We've woken to rain the past few mornings, which is good news, because I have visited a number of very dry wetlands in the last month. After three months of dry, warm weather, both the Rideau Valley and Mississippi Valley Conservation Authorities issued low water advisories. The trees began to show color in late August -- a clear sign of stress. The turtle pond, north of Lester Road was dry a month ago, as was Upper Poole Creek north of the Trans-Canada Trail. In the latter site, frogs and minnows clustered in the sole remaining pool in the culvert under the trail, and turtle tracks led out across the muddy flats of the pond toward the cattails and some other sanctuary. Shirley's Brook was dry at Terry Fox Drive. The Ottawa River is at it's lowest level in fifty years. I'd welcome several weeks of wet weather -- just not next weekend, when Tom and I plan to camp at the Barron River.
The drought reminds me of some of Saint Teresa of Avila's thoughts on prayer, which I read years ago in a brilliant little book called, a Renaissance Reader (which also included, if I recall, an exchange of letters between Erasmus and Luther). Saint Teresa wrote about those times in our lives when we pray only with the utmost difficulty, likening them to a dry garden, in which no amount of effort seems to bear fruit. Sue and I have a friend suffering through such a time, following a great loss. Those are times, says Saint Teresa, when persistence is most important. It prepares the ground for when the rains come.

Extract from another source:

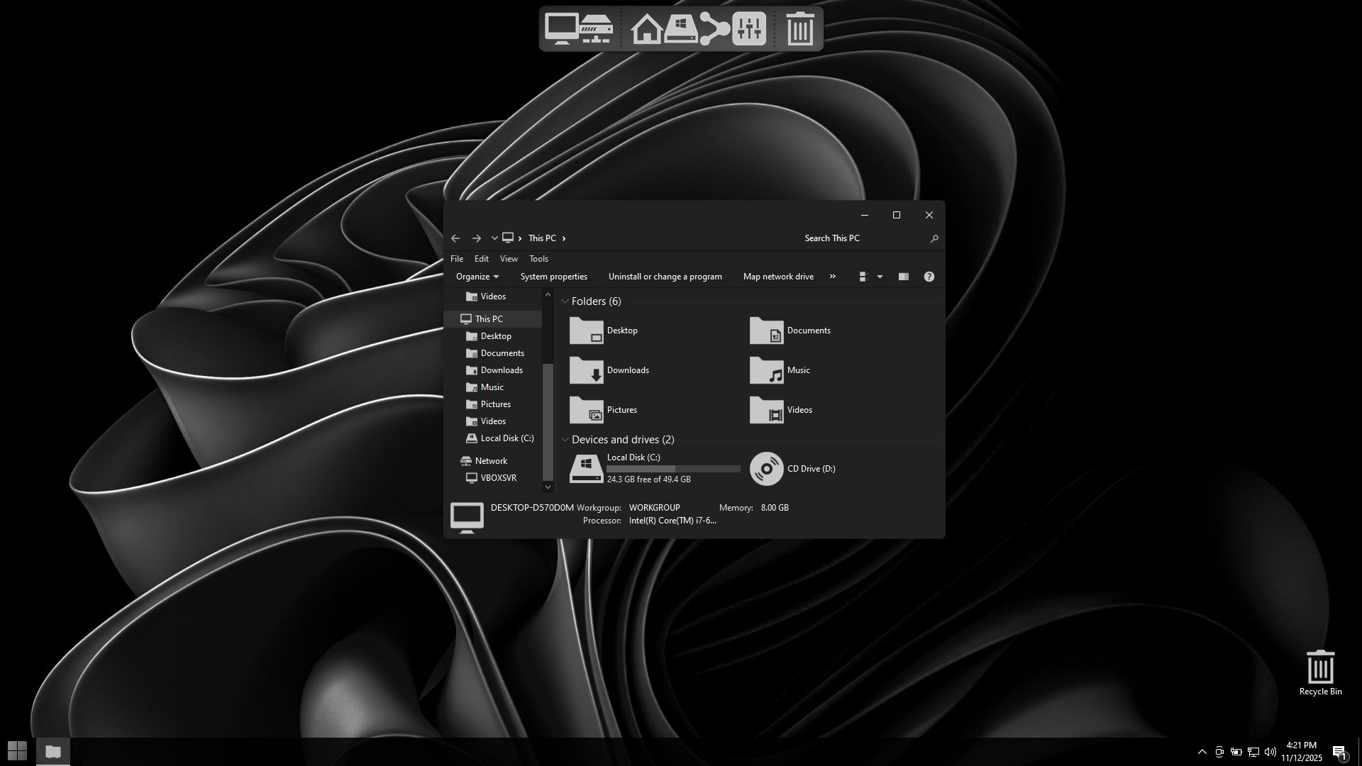
Task: Click the Control Panel sliders dock icon
Action: point(749,29)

A similar thing happens in certain kinds of wetlands. Beaverponds go through a well known lifecycle, which includes a period of abandonment. After a few seasons of inattention, the old beaverdams may breach, draining the wetland down to a low, ugly mudflat. But then the miracle: the seeds that lay underwater, buried in the mud and the muck, burst into life, transforming the mudflat into a vibrant meadow of sedges, reeds and shrubs. The new growth, in turn, prepares the way for the return of the beavers. What seemed desolate begins a rebirth.